Digital zero noise extrapolation for quantum error mitigation

TL;DR

This paper enhances zero-noise extrapolation (ZNE) for quantum error mitigation by introducing digital noise scaling methods and an adaptive extrapolation protocol, achieving significant error reductions and enabling practical use on larger quantum systems.

Contribution

It proposes digital noise scaling frameworks and an adaptive extrapolation method, improving ZNE's effectiveness and practicality for quantum error mitigation.

Findings

Error reductions of 18X to 24X demonstrated

Effective at larger qubit numbers than previous tests

Provides a self-contained guide for quantum programmers

Abstract

Zero-noise extrapolation (ZNE) is an increasingly popular technique for mitigating errors in noisy quantum computations without using additional quantum resources. We review the fundamentals of ZNE and propose several improvements to noise scaling and extrapolation, the two key components in the technique. We introduce unitary folding and parameterized noise scaling.
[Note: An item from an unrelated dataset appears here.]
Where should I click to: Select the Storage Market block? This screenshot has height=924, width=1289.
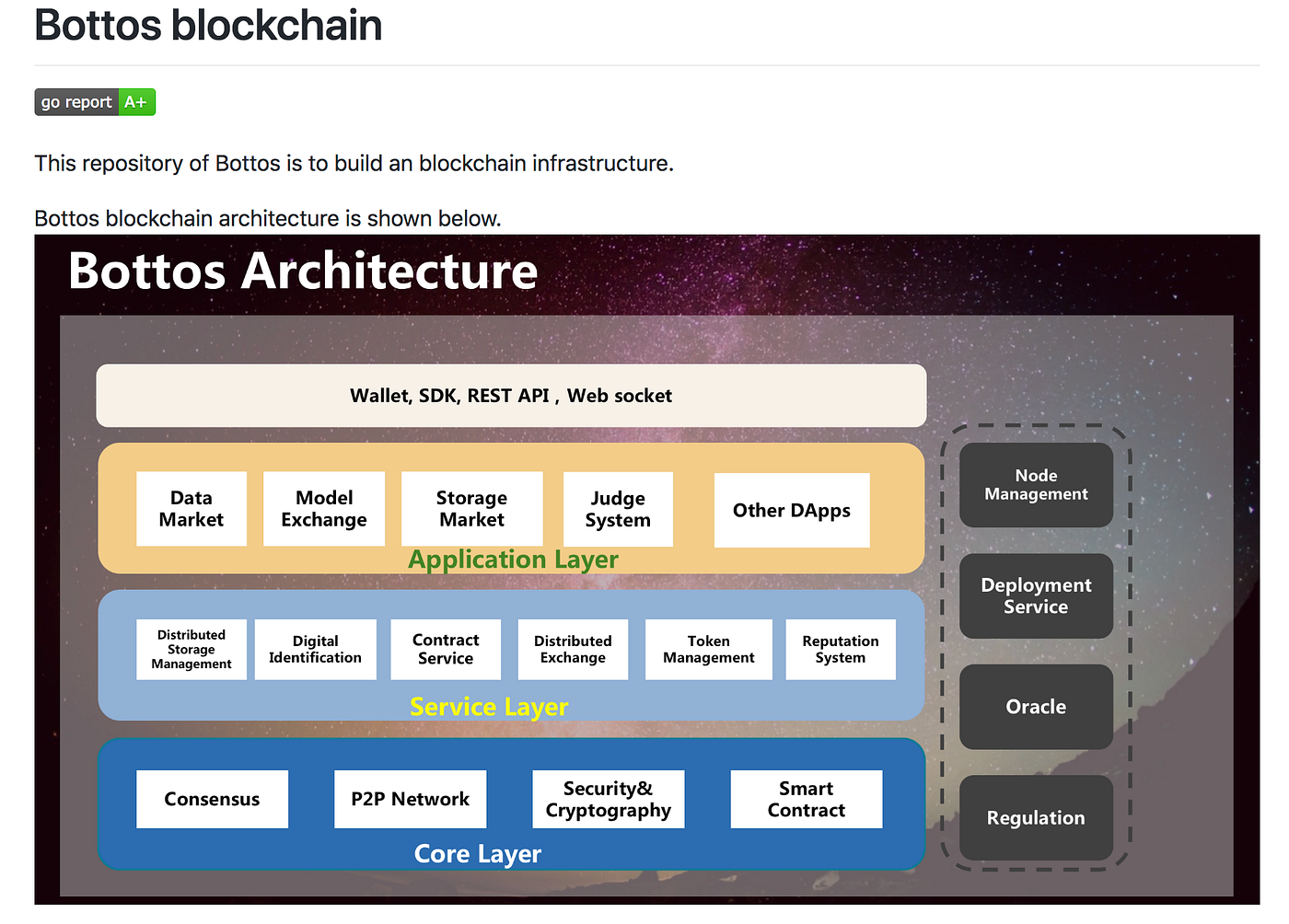tap(471, 508)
These are digital noise scaling frameworks, i.e. one can apply them using only gate-level access common to most quantum instruction sets. We also study different extrapolation methods, including a new adaptive protocol that uses a statistical inference framework. Benchmarks of our techniques show error reductions of 18X to 24X over non-mitigated circuits and demonstrate ZNE effectiveness at larger qubit numbers than have been tested previously. In addition to presenting new results, this work is a self-contained introduction to the practical use of ZNE by quantum programmers.